Neste sentido, a Copa do Mundo brasileira é, como as outras foram, um evento de natureza corporativa e capitalista, isto é, em última instância para o consumo e para o lucro privado. Utilizará a legitimidade e dinheiro estatal dos contribuintes para maximizar os lucros privados de determinados parceiros organizadores. Com a implementação dos estatutos organizacionais exigidos pela FIFA, como a Lei Geral da Copa e inúmeros outros artifícios jurídicos, na prática o que temos é a imposição de uma corporatocracia oficial, sem necessidade do grande capitalismo apelar a subterfúgios legais e indiretos do sistema democrático liberal. No melhor estilo das Trade Companies da expansão colonial europeia do século XVIII, criou-se uma espécie de Estado paralelo, onde inúmeras leis que interferem nos objetivos da FIFA (e de seus patrocinadores) são revogadas, vários direitos consagrados são suspensos e grandes contingentes populacionais são reprimidos e “removidos do caminho”, em nome dos lucrativos ganhos privados. E, como numa colônia daquela época também, tudo é feito à revelia da maioria dos afetados.

As transformações urbanas e maciças remoções sob pretexto da realização de nossa Copa – que em algumas cidades pode chegar a mais de 20 mil famílias (20) – são mais um critério dos “novos cercamentos”. À revelia dos afetados traça-se um projeto de cidade que não procura solucionar o problema de super-ocupação urbana, concentração e deslocamento no interior da cidade de modo perene, mas apenas gentrificar e valorizar os espaços importantes, empurrando as populações incapazes de pagar para áreas cada vez mais distantes dos centros e solucionando os problemas críticos apenas durante a realização dos eventos. Não se discute publicamente com as populações das comunidades e bairros afetados, não se estabelecem reais alternativas para os removidos, apenas se dá – aos poucos com sorte – um “aluguel social” que é praticamente anulado pela própria especulação dos aluguéis que este movimento gentrificador cria. Aproveita-se ainda o “clima de remoção geral e legalizada” para se fundamentarem outros projetos em favor do capital privado, como foi o caso das remoções em Pinheirinho em São Paulo e do Museu do Índio no Rio de Janeiro, ambos declaradamente fora das exigências da FIFA (21). “As remoções oferecem mais um elemento de padrão autoritário. Porque o governo não faz nem valer a lei, nem oferece garantias ao cidadão, com remoções de forma muito bruta, truculenta”, diz Florence Rodriguez, diretora do documentário “A Caminho da Copa” (22).

Em outro exemplo evidente do autoritarismo em favor do capital privado, a FIFA com uma corporação parceira local, a Rede Globo, conseguiram sobrepor a autoridade municipal, se tornando o próprio fiador final das festas públicas em praças e ruas. Para todos os fins legais, estão suspensas as leis e costumes anteriores, que regeram praticamente todas as festas públicas de Copa que tivemos anteriormente, e instaura-se a mediação da FIFA sobre o uso dos espaços públicos para ver os jogos da Copa:

Todas as festas para exibição pública de partidas, independentemente do tamanho ou tipo, também têm que seguir regras gerais. Televisores ou telões só podem estar ligados na TV Globo. Eles devem estar transmitindo ininterruptamente dez minutos antes de a partida começar até dez minutos após o apito final. Os intervalos comerciais também precisam ser transmitidos. O sinal da TV e som não pode sofrer qualquer alteração. (KONCHINSKI, 2014) (23)

#### Seção de dados

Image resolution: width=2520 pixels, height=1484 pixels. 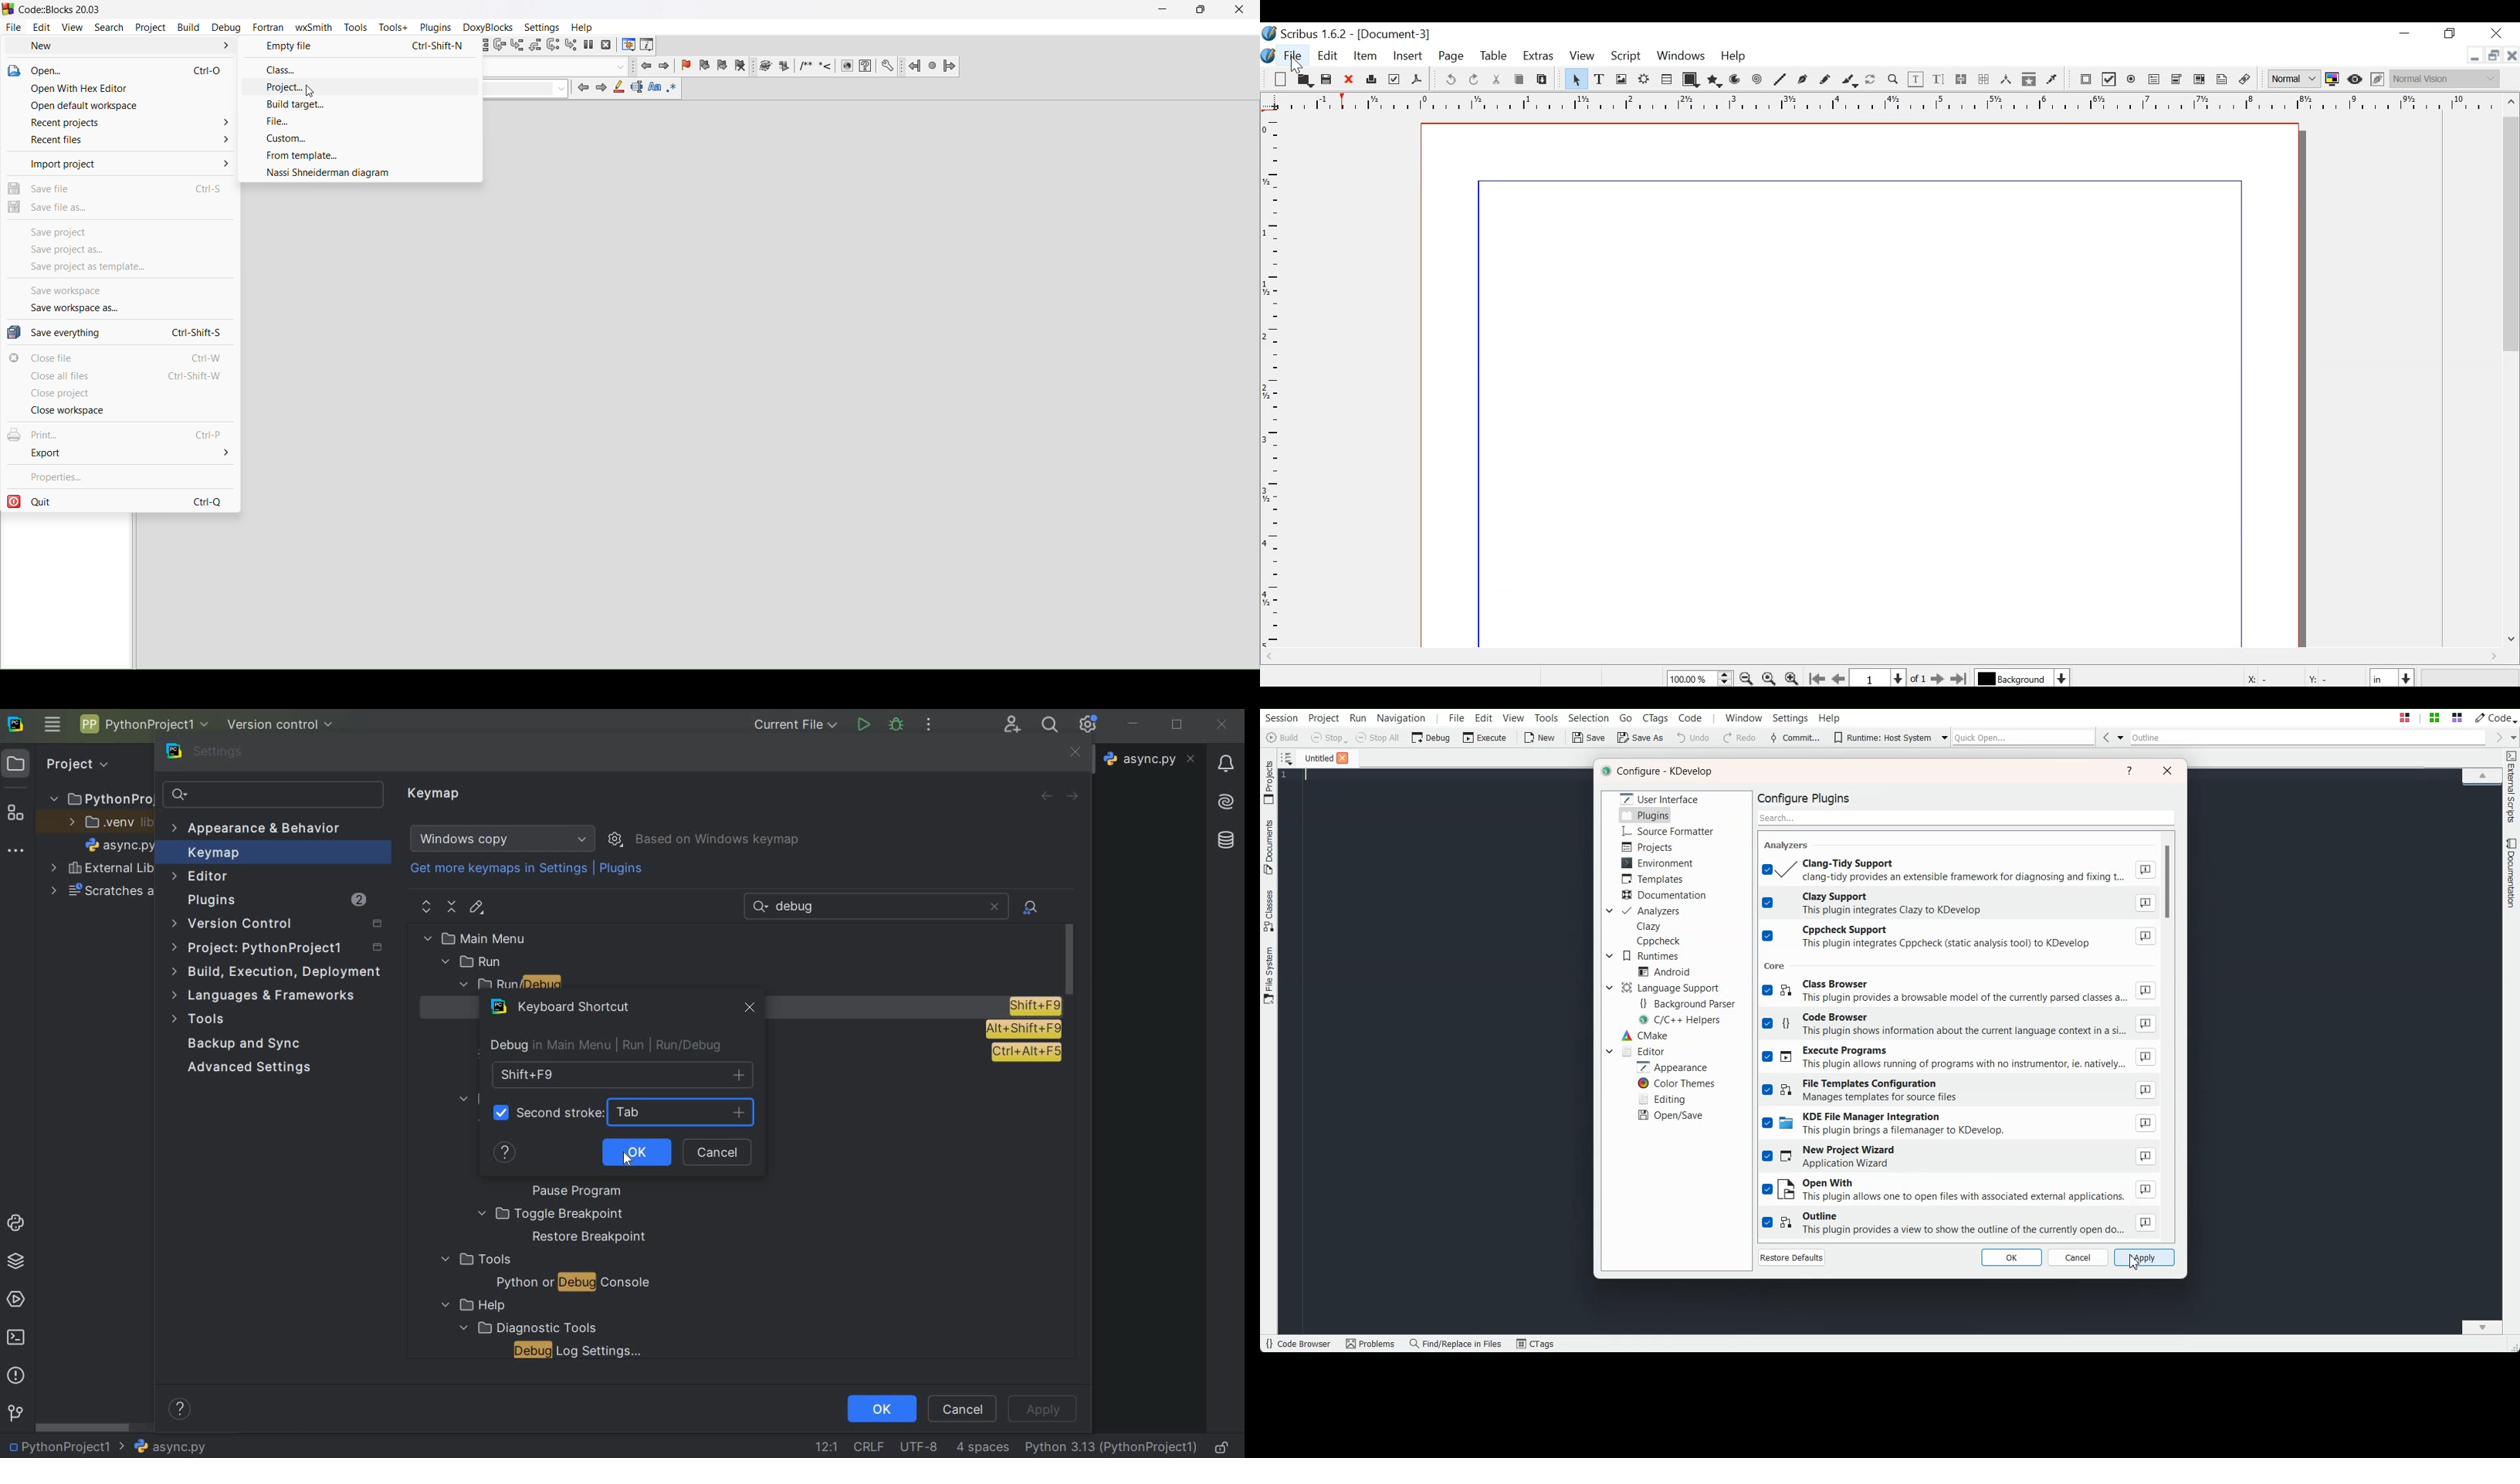 I want to click on export, so click(x=122, y=454).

#### Enunciado
No trecho sobre a Copa do Mundo no Brasil, em qual emissora os televisores e telões das festas de exibição pública das partidas podem estar ligados?

#### Resposta escrita
Somente na TV Globo.